Perkembangan pada masa remaja ditandai oleh beberapa faktor perkembangan rohani dan jasmaninya. Perkembnagan itu antara lain menurut W. Starbuck adalah:

a) Pertumbuhan pikiran dan mental

Ide dan dasar keyakinan beragama yang diterima remaja dari masa kanak-kanak sudah tidak begitu menarik bagi mereka. Sifat kritis terhadap ajaran agama mulai timbul. Selain masalah agama mereka pun sudah tertarik pada masalah kebudayaan, sosial, ekonomi, dan norma-norma kehidupan lainnya.

b) Perkembangan perasaan

Berbagai perasaan telah berkembang pada masa remaja. Perasaan sosial, etis, dan estetis mendorong remaja untuk menghayati berkehidupan yang terbiasa dalam lingkungannya. Kehidupan religius akan cenderung mendorong dirinya lebih dekat ke arah hidup yang religius pula. Sebaliknya, bagi remaja yang kurang mendapat pendidikan dan siraman ajaran agama akan lebih mudah didominasi dorongan seksual. Masa remaja merupakan masa kematangan seksual. Didorong oleh perasaan ingin tahu dan perasan super, remaja lebih terperosok ke arah tindakan seksual yang negative.

> _Daftar Tugas_
1. Ketik ulang bagian teks tentang perkembangan masa remaja, mulai dari "Perkembangan pada masa" dan terus sampai "norma-norma kehidupan lainnya.".
2. Lanjutkan teks tentang perkembangan masa remaja setelah kalimat terakhir yang ditampilkan.

> _Data Tersimpan_
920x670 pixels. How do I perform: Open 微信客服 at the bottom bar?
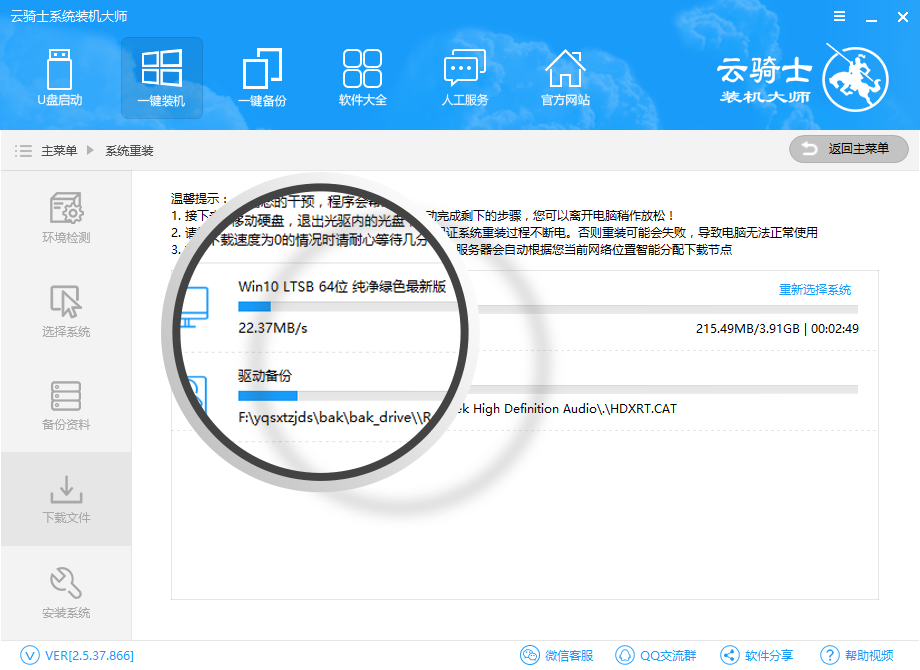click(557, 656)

* * *

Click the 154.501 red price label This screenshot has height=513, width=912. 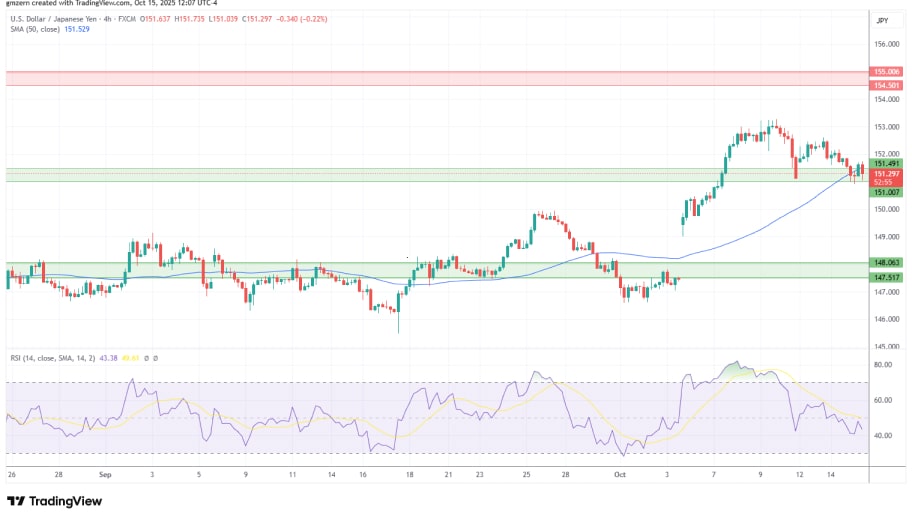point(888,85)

> _Jawaban Tugas_
1.
Perkembangan pada masa remaja ditandai oleh beberapa faktor perkembangan rohani dan jasmaninya. Perkembnagan itu antara lain menurut W. Starbuck adalah:

a) Pertumbuhan pikiran dan mental

Ide dan dasar keyakinan beragama yang diterima remaja dari masa kanak-kanak sudah tidak begitu menarik bagi mereka. Sifat kritis terhadap ajaran agama mulai timbul. Selain masalah agama mereka pun sudah tertarik pada masalah kebudayaan, sosial, ekonomi, dan norma-norma kehidupan lainnya.

2.
c) Pertimbangan sosial

Corak keagamaan para remaja juga ditandai oleh adanya pertimbangan sosial. Dalam kehidupan keagamaan mareka timbul konflik antara pertimbangan moral dan material. Remaja sangat bingung menentukan pilihan itu. Karena kehidupan duniawi lebih dipengaruhi kepentingan akan materi, maka remaja lebih cenderung jiwanya untuk bersikap materialis.

d) Perkembangan moral

* Perkembangan moral para remaja bertitik tolak dari rasa berdosa dan usaha untuk mencari proteks. Tipe moral yang juga terlihat pada remaja juga mencakupi:

* Self-directive, taat terhadap agama atau moral berdasarkan pertimbangan pribadi.

* Adaptive, mengikuti situasi lingkungan tanpa mengadakan kritik.

* Submissive, merasakan adanya keraguan terhadap ajaran moral dan agama.

* Unadjusted, belum meyakini akan kebenaran ajaran agama dan moral.

* Deviant, menolak dasar dan hukum keagamaan serta tatanan masyarakat.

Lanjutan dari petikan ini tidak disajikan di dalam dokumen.